Par Olivier Desjeux
Entrées en vigueur le 23 novembre 2022, les dispositions de reporting ESG prennent un caractère obligatoire le 1er janvier 2024 pour les entreprises comptant plus de 500 employés, celles cotées en bourse et celles qui présentent un risque d’exposition critique à ces sujets.
En emboitant le pas du Conseil de l’Union Européenne, et à la faveur du contre-projet indirect de l’initiative « Entreprises responsables », le Conseil fédéral Suisse a inscrit des nouvelles dispositions au code des obligations visant à mieux protéger l’environnement et la société. Cette mesure vise à accroître la transparence et à rendre les rapports non financiers des entreprises plus comparables. La tentation est grande de confier le sujet au directeur financier, qui lui-même transmettra le dossier au comptable qui a l’habitude de faire des miracles.
Ces nouvelles règles laissent, pour l’instant, une grande part de liberté à l’interprétation des détails de leur mise en œuvre. L’écosystème helvétique étant principalement composé de SME/TPE, la réaction la plus tentante est d’écarter le sujet jusqu’à ce qu’il prenne un caractère plus directif. Toutefois, les implications sur la direction dans laquelle le reporting ESG est appelé à se développer ne concernent pas seulement les entreprises directement visées par l’ordonnance. La sous-traitance sera également priée de considérer ses impacts environnementaux et sociétaux par, en particulier, l’obligation des grands donneurs d’ordre de divulguer le scope 3 de leurs émissions de gaz à effets de serre.
L’ordonnance Suisse de rapports non financiers est élaborée en suivant les tendances internationales. Le principe est d’offrir une image complète des interactions de l’entreprise avec ses parties prenantes, en particulier l’environnement et la société. Le principe de la double matérialité est de révéler en premier lieu l’impact des évolutions climatiques sur le risque financier de l’entreprise. Dans un deuxième volet, l’entreprise doit révéler l’impact climatique et sociétal des activités de l’entreprise. Ce concept de double matérialité, introduit par l’UE en 2019 est la base des principales normes de reporting ESG existantes et à venir.
Cette contrainte de double matérialité est une occasion inespérée pour les entreprises de challenger leur business model pour en vérifier la pérennité sur le long terme. A l’opposé du reporting financier, aucune norme n’est prescrite en Suisse pour la divulgation des informations non financières. Il appartient à l’entreprise d’évaluer soigneusement ses intérêts au moment de s’engager pour un modèle en vérifiant, par exemple, celui qui est choisi par ses principaux clients de l’UE. Ce qui est présenté comme une liberté de choix par le Conseil fédéral est en réalité une façon pour les entreprises de mieux se fondre dans le paysage des échanges internationaux. En première lecture, à défaut d’en retirer un avantage compétitif immédiat, l’entreprise évitera ainsi de reprendre sa copie pour une nouvelle formulation.

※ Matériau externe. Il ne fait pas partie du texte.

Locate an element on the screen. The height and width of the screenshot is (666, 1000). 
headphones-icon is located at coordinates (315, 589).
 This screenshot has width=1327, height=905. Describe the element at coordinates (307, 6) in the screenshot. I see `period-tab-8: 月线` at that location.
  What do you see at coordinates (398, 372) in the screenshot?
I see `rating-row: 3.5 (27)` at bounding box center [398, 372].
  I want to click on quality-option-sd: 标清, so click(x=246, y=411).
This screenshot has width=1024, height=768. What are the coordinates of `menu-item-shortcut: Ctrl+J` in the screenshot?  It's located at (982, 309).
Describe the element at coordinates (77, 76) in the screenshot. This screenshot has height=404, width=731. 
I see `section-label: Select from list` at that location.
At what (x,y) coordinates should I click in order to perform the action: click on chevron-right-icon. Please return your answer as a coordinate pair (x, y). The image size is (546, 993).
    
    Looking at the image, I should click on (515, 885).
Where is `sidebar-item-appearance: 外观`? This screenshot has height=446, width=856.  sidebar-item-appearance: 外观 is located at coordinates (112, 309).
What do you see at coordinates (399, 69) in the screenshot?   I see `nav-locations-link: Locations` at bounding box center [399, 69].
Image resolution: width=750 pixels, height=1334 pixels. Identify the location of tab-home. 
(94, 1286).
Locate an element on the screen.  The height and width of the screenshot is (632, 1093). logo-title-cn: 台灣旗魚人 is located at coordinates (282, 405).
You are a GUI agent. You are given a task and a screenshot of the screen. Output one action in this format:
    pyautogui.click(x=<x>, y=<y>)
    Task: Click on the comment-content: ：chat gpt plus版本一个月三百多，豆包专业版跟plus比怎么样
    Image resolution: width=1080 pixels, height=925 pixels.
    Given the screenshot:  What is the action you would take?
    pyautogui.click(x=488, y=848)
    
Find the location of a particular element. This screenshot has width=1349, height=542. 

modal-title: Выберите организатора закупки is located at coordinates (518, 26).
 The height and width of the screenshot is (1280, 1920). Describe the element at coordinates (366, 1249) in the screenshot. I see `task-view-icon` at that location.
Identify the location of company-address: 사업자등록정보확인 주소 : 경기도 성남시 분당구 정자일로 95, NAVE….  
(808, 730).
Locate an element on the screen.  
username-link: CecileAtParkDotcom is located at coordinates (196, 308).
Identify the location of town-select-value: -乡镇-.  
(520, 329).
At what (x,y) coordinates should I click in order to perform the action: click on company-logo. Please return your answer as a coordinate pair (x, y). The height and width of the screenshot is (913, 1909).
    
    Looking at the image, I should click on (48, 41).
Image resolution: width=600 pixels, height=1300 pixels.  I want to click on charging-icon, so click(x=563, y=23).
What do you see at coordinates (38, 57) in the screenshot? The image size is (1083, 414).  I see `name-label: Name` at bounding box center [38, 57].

En termes d’enjeu stratégique, et au-delà de la stricte obligation de reporting, cette double matérialité pose les bases d’un examen des domaines d’activité de l’entreprise. En analysant l’impact des évolutions climatiques sur les performances financières de l’entreprise, celle-ci a l’occasion de se projeter au-delà de ses objectifs financiers des prochains trimestres. Idem pour l’impact de ses activités sur l’environnement et la société. Cet examen de conscience n’est certes pas toujours très confortable à réaliser, et encore moins à divulguer.
Si les rapports que l’entreprise doit publier ne présentent pas de caractère contraignant, ils dévoilent malgré tout des pratiques qui peuvent affecter leurs relations aux parties prenantes. Que ce soient les clients, les consommateurs, investisseurs, ONG, et même les employés, les informations détaillées et comparables des facteurs ESG prendront de plus en plus de place dans une décision. Par une démarche de reporting subie, l’entreprise s’expose au risque de dommages préjudiciables à ses intérêts, au rang desquels le dommage de réputation n’est pas des moindres.
En considérant l’obligation de reporting ESG comme une opportunité, l’entreprise a l’occasion d’ouvrir le chantier de la pérennité de son modèle économique. Certes, le moment est toujours inopportun pour engager ce genre de réflexion alors que la bataille pour les résultats du prochain trimestre fait rage. Si la gouvernance doit prendre le temps de réfléchir sur l’évolution de la vision de l’entreprise, après tout c’est bien l’un de ses rôles, le management est accaparé par les objectifs du quotidien. La formulation de la stratégie permettant l’exécution de l’évolution de la vision de l’entreprise devra tenir compte de la disponibilité des ressources. C’est la durabilité de l’entreprise et de son environnement qui sont en jeu.